◆ **WORK ORDER**
Among the entries below, please repeat exactly and only the lines from the line containing "Screen dimensions: 1136x493" to the line containing "You are a computer-use agent. Viewport: 1002px", both lines included.

***** SUPPLIED RECORDS

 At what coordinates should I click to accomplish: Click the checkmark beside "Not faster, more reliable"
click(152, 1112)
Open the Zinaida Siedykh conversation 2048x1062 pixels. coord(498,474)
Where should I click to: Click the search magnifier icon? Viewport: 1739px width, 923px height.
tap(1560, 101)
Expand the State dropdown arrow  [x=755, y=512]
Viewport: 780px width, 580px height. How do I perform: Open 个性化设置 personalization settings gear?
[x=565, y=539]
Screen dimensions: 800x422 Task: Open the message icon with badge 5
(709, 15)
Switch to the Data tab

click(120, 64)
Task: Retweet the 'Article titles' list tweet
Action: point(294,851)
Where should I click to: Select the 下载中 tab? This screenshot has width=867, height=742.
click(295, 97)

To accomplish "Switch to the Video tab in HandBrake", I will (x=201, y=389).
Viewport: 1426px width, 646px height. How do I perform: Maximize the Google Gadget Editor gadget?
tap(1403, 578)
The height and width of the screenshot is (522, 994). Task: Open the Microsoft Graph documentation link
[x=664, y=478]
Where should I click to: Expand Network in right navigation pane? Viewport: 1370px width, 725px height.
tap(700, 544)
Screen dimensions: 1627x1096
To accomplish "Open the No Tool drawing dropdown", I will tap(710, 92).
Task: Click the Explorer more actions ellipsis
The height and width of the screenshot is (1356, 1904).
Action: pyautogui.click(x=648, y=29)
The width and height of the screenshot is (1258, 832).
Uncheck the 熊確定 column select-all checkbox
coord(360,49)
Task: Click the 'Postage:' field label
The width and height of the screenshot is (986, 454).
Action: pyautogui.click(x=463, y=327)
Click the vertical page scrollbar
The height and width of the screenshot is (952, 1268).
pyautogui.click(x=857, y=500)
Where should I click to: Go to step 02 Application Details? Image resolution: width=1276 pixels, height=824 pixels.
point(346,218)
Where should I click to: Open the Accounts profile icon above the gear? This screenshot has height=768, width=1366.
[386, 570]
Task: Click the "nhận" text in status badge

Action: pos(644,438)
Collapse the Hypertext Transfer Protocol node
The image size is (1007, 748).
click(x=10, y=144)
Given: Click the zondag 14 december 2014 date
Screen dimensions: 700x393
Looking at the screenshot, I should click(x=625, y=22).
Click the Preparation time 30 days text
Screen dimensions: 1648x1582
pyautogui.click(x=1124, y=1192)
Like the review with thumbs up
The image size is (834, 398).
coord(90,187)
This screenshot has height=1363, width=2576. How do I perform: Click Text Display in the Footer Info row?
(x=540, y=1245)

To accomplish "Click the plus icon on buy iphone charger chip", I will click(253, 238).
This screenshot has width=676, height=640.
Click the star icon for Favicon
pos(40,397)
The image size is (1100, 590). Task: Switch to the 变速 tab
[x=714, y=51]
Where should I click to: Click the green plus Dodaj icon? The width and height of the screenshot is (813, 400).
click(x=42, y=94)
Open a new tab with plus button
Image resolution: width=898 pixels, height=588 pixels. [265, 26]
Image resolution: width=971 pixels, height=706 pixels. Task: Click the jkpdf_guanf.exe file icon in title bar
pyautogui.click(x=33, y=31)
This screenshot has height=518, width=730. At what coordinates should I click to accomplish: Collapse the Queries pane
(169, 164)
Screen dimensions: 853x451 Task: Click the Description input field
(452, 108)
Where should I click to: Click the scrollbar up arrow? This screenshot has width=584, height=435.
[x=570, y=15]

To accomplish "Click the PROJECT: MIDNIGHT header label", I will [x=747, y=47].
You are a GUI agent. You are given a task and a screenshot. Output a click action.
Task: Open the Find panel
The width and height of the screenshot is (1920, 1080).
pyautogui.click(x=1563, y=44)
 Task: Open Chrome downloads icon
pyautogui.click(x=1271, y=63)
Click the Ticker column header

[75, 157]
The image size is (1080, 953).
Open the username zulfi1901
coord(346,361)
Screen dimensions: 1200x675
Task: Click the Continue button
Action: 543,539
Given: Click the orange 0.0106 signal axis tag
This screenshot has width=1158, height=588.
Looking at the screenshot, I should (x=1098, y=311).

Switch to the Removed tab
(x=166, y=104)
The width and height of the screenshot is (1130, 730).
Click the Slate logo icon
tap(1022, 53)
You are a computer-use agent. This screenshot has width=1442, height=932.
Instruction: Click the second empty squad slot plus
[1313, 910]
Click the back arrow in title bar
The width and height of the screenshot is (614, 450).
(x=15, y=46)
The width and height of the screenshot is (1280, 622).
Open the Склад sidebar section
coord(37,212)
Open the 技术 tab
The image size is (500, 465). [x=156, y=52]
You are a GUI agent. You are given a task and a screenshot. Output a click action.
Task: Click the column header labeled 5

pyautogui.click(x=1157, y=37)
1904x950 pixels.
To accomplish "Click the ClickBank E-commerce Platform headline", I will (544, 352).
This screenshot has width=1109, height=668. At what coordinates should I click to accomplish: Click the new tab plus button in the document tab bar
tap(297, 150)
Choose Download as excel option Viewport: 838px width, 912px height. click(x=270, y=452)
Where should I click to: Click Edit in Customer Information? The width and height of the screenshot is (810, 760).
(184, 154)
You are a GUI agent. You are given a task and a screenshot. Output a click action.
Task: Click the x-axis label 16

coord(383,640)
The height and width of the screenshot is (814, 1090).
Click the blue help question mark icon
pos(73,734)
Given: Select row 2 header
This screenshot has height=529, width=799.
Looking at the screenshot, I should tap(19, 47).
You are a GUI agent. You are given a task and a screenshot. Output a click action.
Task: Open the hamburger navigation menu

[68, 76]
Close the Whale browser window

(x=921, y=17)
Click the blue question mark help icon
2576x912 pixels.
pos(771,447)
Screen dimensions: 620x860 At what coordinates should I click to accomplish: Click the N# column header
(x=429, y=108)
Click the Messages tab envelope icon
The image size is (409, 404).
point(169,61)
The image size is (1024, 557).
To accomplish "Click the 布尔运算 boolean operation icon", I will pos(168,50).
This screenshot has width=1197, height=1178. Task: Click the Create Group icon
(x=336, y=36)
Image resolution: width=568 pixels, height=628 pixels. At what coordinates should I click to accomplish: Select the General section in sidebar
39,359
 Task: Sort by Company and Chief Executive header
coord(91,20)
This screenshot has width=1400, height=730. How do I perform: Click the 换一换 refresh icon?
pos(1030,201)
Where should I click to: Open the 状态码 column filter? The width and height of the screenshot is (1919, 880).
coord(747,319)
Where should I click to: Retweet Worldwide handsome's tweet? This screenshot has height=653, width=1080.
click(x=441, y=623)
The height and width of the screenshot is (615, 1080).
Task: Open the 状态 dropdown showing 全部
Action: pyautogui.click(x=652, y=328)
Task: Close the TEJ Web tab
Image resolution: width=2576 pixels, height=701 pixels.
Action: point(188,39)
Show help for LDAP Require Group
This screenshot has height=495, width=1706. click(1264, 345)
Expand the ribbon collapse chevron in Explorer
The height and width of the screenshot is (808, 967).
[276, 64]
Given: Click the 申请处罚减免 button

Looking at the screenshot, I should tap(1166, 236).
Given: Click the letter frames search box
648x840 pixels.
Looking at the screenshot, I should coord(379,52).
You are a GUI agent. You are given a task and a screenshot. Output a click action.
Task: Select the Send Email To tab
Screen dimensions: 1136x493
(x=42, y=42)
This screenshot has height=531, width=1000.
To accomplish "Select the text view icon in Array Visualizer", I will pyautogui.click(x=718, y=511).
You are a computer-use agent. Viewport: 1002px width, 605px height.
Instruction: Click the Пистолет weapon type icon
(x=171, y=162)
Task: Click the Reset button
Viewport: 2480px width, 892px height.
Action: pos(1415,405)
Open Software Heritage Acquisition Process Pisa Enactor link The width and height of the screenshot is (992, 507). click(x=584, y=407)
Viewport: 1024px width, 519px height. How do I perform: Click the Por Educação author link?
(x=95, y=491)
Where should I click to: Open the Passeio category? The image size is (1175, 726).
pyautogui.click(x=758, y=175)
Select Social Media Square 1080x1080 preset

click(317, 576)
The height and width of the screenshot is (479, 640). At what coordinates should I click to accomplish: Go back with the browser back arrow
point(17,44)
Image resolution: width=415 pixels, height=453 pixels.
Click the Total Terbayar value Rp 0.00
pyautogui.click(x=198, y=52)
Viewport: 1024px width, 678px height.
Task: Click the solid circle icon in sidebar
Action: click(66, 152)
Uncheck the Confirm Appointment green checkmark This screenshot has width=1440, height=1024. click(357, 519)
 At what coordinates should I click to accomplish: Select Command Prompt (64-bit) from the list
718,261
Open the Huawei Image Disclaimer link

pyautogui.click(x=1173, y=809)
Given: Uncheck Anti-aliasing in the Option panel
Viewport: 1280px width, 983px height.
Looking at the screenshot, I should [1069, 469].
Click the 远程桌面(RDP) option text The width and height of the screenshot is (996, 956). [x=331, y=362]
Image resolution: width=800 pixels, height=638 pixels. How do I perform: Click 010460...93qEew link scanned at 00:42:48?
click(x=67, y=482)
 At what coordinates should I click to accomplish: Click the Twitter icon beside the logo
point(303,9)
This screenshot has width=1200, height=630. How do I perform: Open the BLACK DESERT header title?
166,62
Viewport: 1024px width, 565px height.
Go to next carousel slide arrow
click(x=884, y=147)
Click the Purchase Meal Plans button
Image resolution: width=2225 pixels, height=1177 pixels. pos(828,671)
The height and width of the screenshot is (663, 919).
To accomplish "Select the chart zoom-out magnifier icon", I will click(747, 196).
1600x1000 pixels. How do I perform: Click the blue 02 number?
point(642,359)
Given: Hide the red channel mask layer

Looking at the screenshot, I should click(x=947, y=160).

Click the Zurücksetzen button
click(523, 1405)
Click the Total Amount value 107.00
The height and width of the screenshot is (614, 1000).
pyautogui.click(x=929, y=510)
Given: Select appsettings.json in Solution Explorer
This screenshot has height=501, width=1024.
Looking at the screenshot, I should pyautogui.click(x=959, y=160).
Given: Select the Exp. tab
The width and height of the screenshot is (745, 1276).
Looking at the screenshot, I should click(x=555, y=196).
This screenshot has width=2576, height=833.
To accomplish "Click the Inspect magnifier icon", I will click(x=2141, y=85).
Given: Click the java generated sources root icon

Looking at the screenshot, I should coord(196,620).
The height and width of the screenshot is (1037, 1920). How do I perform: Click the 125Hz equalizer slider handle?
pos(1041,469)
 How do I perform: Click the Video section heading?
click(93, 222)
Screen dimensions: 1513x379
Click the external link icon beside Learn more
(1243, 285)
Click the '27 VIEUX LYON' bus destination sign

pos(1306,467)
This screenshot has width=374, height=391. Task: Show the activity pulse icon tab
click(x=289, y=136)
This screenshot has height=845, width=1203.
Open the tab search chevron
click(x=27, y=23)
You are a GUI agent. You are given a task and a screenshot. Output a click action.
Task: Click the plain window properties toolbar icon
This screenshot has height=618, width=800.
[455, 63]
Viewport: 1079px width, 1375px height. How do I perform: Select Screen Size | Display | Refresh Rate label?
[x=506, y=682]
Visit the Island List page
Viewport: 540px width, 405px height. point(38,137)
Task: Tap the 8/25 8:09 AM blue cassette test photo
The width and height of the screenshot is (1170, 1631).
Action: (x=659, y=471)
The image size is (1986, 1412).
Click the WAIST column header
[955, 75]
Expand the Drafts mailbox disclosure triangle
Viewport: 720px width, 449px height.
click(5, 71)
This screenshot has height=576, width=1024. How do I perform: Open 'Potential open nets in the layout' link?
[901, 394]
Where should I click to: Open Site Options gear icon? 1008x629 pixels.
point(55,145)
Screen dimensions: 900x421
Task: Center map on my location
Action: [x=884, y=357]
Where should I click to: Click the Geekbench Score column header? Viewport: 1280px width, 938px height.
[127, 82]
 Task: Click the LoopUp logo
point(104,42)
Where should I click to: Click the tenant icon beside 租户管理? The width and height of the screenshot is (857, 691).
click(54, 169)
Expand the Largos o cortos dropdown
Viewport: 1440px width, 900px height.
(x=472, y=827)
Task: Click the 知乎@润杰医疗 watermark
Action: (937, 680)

**********

◆ **RESULT BELOW**
Screen dimensions: 1136x493
(x=42, y=42)
This screenshot has height=531, width=1000.
To accomplish "Select the text view icon in Array Visualizer", I will pyautogui.click(x=718, y=511).
You are a computer-use agent. Viewport: 1002px width, 605px height.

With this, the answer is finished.